UNH had a chance in the final minute when captain Kristen Thomas went in on a break with freshman Nicole Hekle, who had just jumped out of the penalty box. But it was to no avail, and St. Lawrence bounced back with the game-winner on the other end.

“We had plenty of chances but couldn’t score,” said New Hampshire coach Brian McCloskey. “That’s been the story of the season.”

McCloskey said he was not disappointed with his team’s effort, while Flanagan was not particularly pleased on the other end despite the win. Both teams get a chance to better themselves when they rematch on Sunday.

McCloskey felt UNH played better hockey for the better part of the game, and Flanagan concurred.

“I really don’t think we deserved a game like that for sure, and in a game like that they didn’t deserve to drop that,” Flanagan said. “They’re well-coached. They played hard. I give them a lot of credit. From our perspective, I know we can play a little better. We can be more consistent.”

There were outside factors leading both teams to play below their best. UNH has been hampered by injuries, and McCloskey said he would be down to 15 skaters for Sunday.

Hockey East Rookie of the Year Lindsay Hansen hurt her knee on an awkward turn in the open ice. McCloskey estimated she’d be out for several weeks. The Wildcats had already lost Vicki Davis for about as long.

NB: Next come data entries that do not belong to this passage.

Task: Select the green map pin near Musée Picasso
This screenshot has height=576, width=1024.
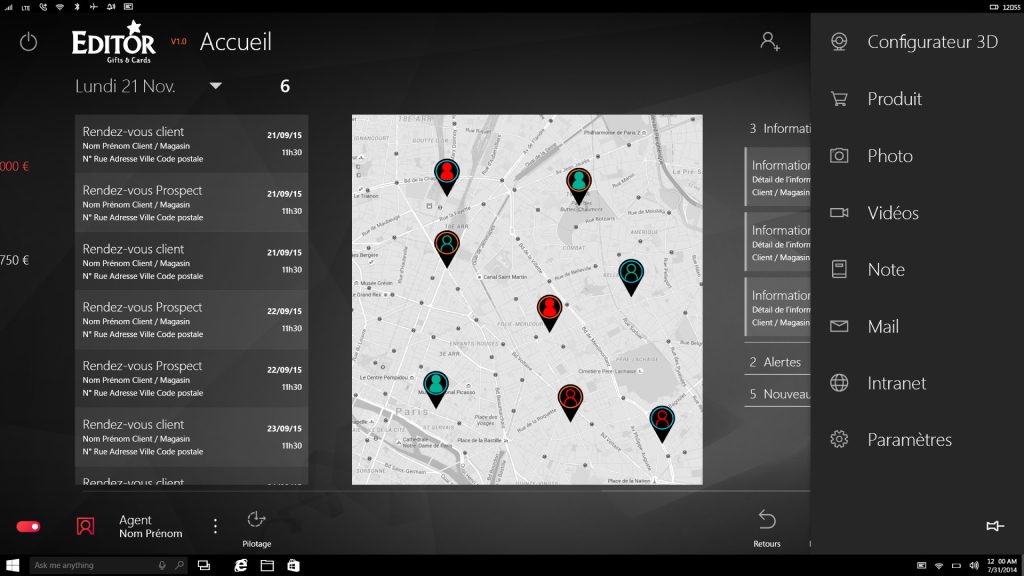Action: click(436, 387)
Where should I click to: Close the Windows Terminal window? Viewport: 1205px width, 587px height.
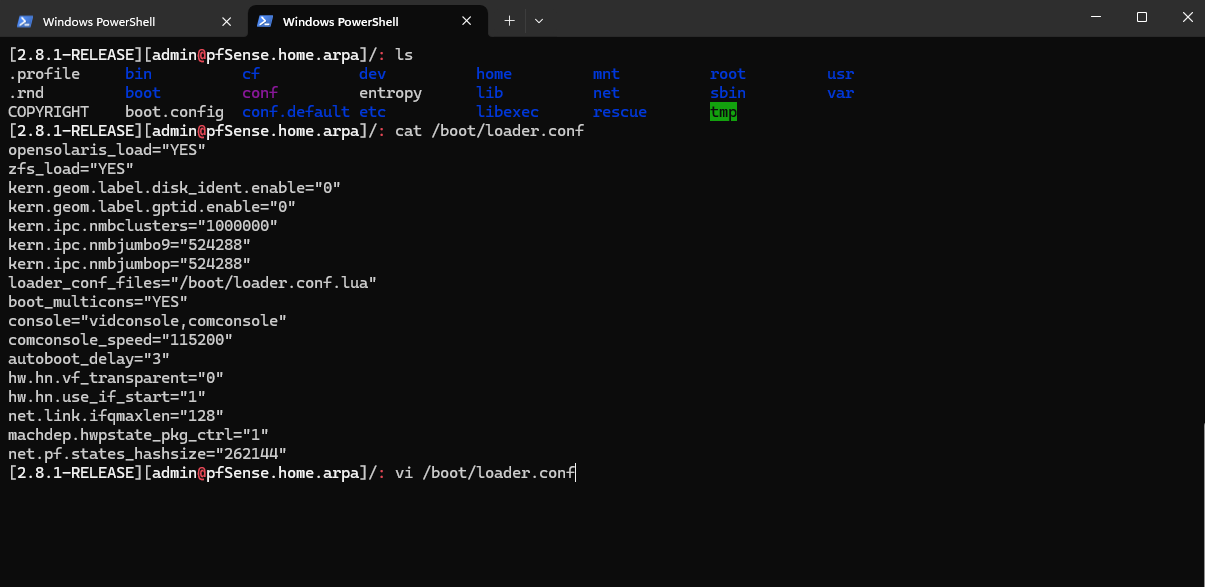click(1187, 17)
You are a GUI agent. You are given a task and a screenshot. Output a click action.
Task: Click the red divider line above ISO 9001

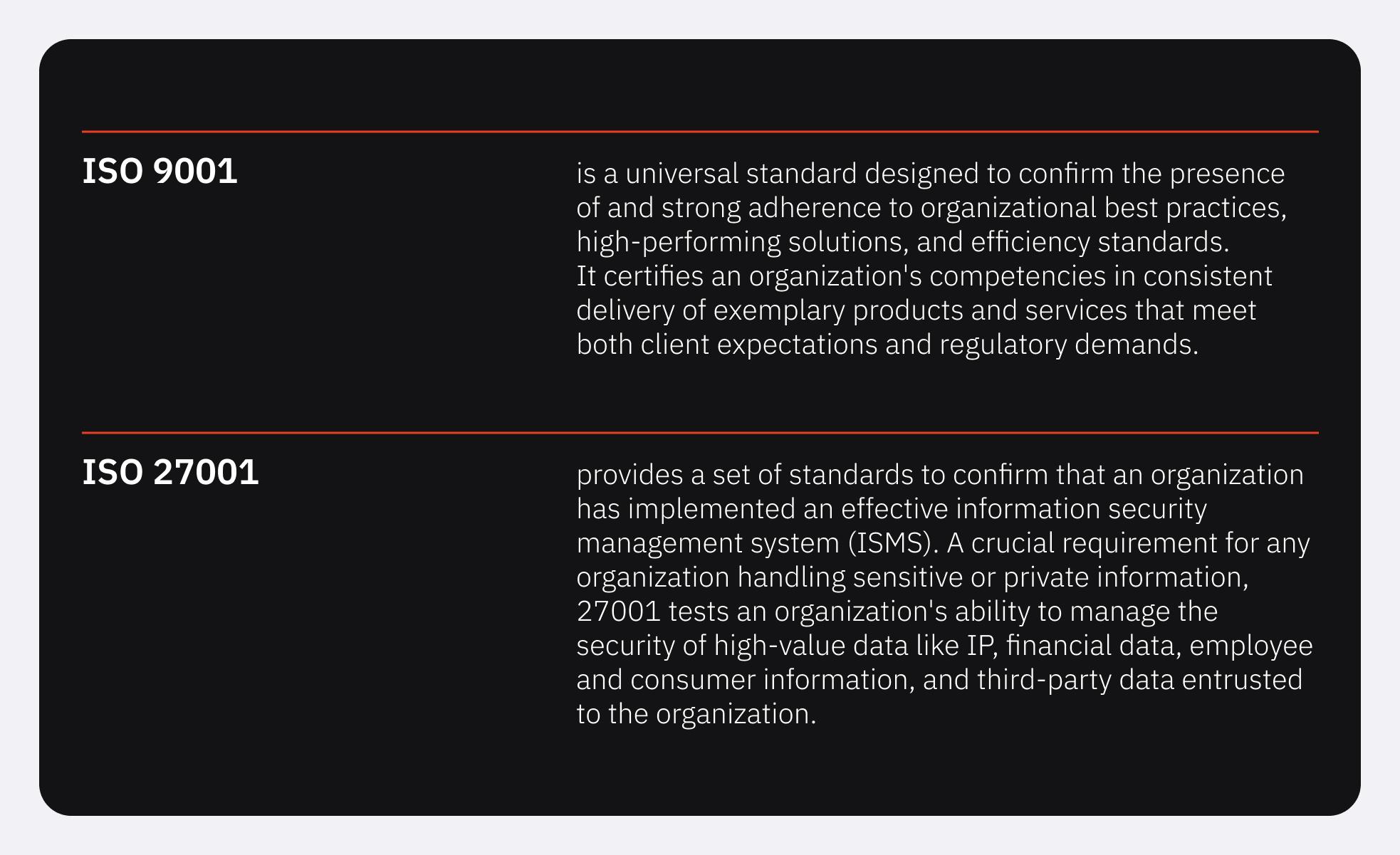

St. Lawrence, meanwhile, has been hampered by a brutal travel schedule. The Saints had spent four consecutive weekends on the road and played six straight games against Top Ten teams.

“We weren’t at our strength today,” Doyle said. “We looked more like a team that’s been on the bus six hours and has done a lot of sleeping. Hopefully the bus legs will be gone by Sunday.”

St. Lawrence controlled the game early. It took the Wildcats nearly half the period to get a shot on net, but that changed when St. Lawrence was whistled for three separate penalties over a six-minute stretch.

Barrie made a butterfly stop, an acrobatic glove save, and a pad save the opposite way on a Carolyn Gordon deflection from the point. The period closed out with an even 9-9 shot count despite the Saints’ early control of the game. The mistakes brought the Wildcats back into the game, and they never relented.

The teams went into the second intermission tied 1-1, while UNH dominated the shot charts by a 19-11 margin. The Wildcats limited the Saints to just four shots, most of which came on a two-man advantage.

UNH earned the game’s first goal as Shannon Clement, Rebecca Paul, and Lindsay Hansen adeptly controlled the puck in front of the net, and Clement found the back of it when her shot slowly found its way underneath Barrie for the 1-0 lead.

It took the two-man advantage for the Saints to finally get their power play going, as the Saints had started the period with consecutive power plays and ended with nothing to show for it. Maghan Grahn made two saves to start the power play but Saint sophomore Tracy Muzzerall found the inside of Grahn’s pads on an unpressured shot from the point.

St. Lawrence’s power play is now just 3-for-39 for the season.

“We’re not generating many goals,” Flanagan said. “We’ve got to do a better job getting shots on net. We’re trying to be too cute. At times it was fine, but we’ve got a lot of work to do.”

The defenses were just a step ahead of the offenses for most of the third period, as neither team could find the back of the net. New Hampshire had the superior chances, but couldn’t cash in on them. Hekle had room to wind her shot up on occasion, and Debbie Bernand nearly received the puck at the crease down the stretch, but Barrie was not letting anything soft through and the Saint defense was protecting her just enough.

Barrie made 27 saves for the day. Grahn stopped 19 shots, in an effort which McCloskey considered among the most solid of the season for the Wildcats in net.

Both teams will look to rest up tomorrow before Sunday’s game. Doyle said the Saints would probably relax a bit, check out the campus, and maybe do some shopping. There will still be practice for the Saints, and time to improve.

If the past is any indication, there will be another close game on Sunday.

“Every single game except last Sunday’s for us it’s been one goal or tied going into the third period – that’s women’s college hockey,” Flanagan said.